Harden off seedlings over 7 to 10 days by gradually exposing them to outdoor conditions before planting. Transplant after your last frost date and once nighttime temperatures consistently stay above 50 degrees Fahrenheit. Plant deeply, burying the stem up to the first true leaves; tomatoes will root along the buried stem for a stronger plant. Space 24 inches apart in full sun.

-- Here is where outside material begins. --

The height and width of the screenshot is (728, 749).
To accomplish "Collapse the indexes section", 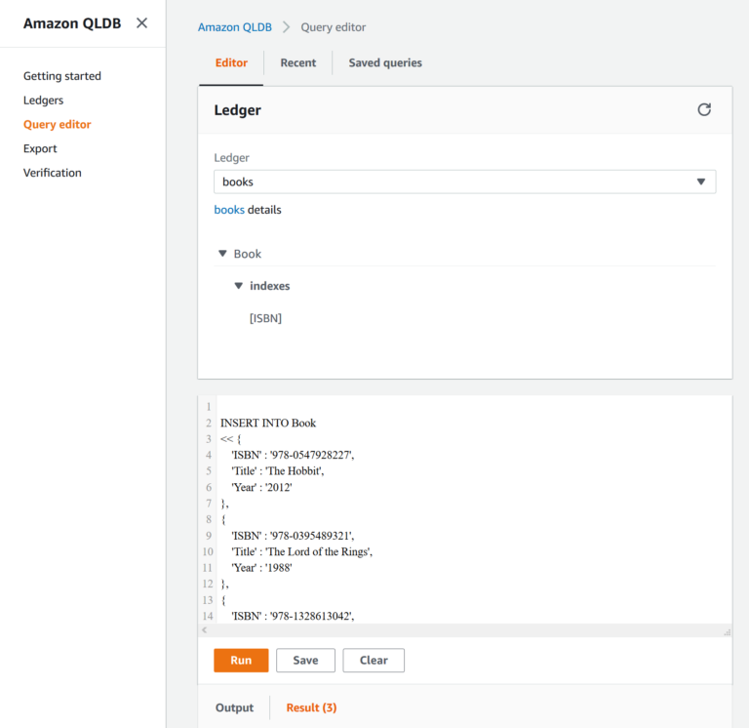I will coord(239,286).
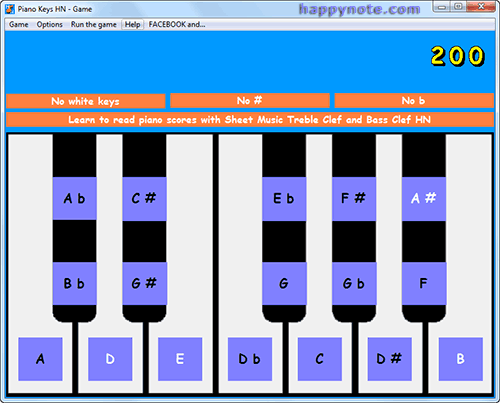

Harvest Berkeley Tie-dye Green tomatoes when they feel slightly soft to gentle pressure and the striping pattern on the exterior is fully visible, typically 75 to 80 days from transplanting. As a green tomato at maturity, you're looking for the characteristic red and yellow striping to become clear and vibrant against the green background. The fruit should release easily from the vine with a gentle twist; if it resists, it needs more time. Harvesting in the morning when temperatures are cooler helps preserve quality. You can pick fruit at the breaker stage (when the first blush of color appears) and ripen it indoors, or leave it fully colored on the vine for maximum flavor development.
As an indeterminate variety, Berkeley Tie-dye Green will grow continuously throughout the season, requiring pruning to manage vigor and encourage fruit production. Remove suckers (shoots that form between the main stem and branches) on the lower half of the plant to improve air circulation and reduce disease pressure. In late summer, about 4 to 6 weeks before your first expected fall frost, pinch off the growing tip and any new flower clusters to direct the plant's energy into ripening the remaining fruit rather than setting more flowers that won't mature.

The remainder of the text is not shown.